JOB: Can you rewrite all of the material below with every "Viewport" swapped for "Display" and everything else left unchanged?

RAW RECORDS:
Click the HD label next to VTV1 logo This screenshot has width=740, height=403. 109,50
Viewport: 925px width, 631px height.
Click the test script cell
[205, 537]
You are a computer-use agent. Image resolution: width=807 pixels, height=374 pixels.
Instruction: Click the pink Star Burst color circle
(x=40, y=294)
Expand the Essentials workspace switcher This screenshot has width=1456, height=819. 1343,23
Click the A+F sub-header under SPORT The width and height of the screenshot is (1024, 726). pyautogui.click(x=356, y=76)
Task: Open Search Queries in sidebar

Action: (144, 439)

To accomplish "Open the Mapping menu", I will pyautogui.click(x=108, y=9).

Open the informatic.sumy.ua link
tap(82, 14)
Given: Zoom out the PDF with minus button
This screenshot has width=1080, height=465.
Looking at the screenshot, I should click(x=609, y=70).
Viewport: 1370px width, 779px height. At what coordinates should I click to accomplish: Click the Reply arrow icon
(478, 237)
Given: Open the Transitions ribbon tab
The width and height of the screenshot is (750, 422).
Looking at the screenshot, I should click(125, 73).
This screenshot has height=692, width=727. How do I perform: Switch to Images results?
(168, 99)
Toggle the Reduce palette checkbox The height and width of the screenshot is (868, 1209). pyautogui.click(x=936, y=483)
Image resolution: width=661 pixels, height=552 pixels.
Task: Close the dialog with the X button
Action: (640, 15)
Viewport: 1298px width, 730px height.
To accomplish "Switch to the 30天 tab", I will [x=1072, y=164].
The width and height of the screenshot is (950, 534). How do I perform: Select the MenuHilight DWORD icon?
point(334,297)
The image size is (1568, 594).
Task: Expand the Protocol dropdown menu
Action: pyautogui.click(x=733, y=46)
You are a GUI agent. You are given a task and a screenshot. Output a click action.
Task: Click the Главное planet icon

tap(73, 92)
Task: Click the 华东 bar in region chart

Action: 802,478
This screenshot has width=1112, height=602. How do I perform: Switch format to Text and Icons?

EXPECTED ANSWER:
Click the HD label next to VTV1 logo This screenshot has width=740, height=403. 109,50
Display: 925px width, 631px height.
Click the test script cell
[205, 537]
You are a computer-use agent. Image resolution: width=807 pixels, height=374 pixels.
Instruction: Click the pink Star Burst color circle
(x=40, y=294)
Expand the Essentials workspace switcher This screenshot has width=1456, height=819. 1343,23
Click the A+F sub-header under SPORT The width and height of the screenshot is (1024, 726). pyautogui.click(x=356, y=76)
Task: Open Search Queries in sidebar

Action: (144, 439)

To accomplish "Open the Mapping menu", I will pyautogui.click(x=108, y=9).

Open the informatic.sumy.ua link
tap(82, 14)
Given: Zoom out the PDF with minus button
This screenshot has width=1080, height=465.
Looking at the screenshot, I should click(x=609, y=70).
Display: 1370px width, 779px height. At what coordinates should I click to accomplish: Click the Reply arrow icon
(478, 237)
Given: Open the Transitions ribbon tab
The width and height of the screenshot is (750, 422).
Looking at the screenshot, I should click(125, 73).
This screenshot has height=692, width=727. How do I perform: Switch to Images results?
(168, 99)
Toggle the Reduce palette checkbox The height and width of the screenshot is (868, 1209). pyautogui.click(x=936, y=483)
Image resolution: width=661 pixels, height=552 pixels.
Task: Close the dialog with the X button
Action: (640, 15)
Display: 1298px width, 730px height.
To accomplish "Switch to the 30天 tab", I will [x=1072, y=164].
The width and height of the screenshot is (950, 534). How do I perform: Select the MenuHilight DWORD icon?
point(334,297)
The image size is (1568, 594).
Task: Expand the Protocol dropdown menu
Action: pyautogui.click(x=733, y=46)
You are a GUI agent. You are given a task and a screenshot. Output a click action.
Task: Click the Главное planet icon

tap(73, 92)
Task: Click the 华东 bar in region chart

Action: 802,478
This screenshot has width=1112, height=602. How do I perform: Switch format to Text and Icons?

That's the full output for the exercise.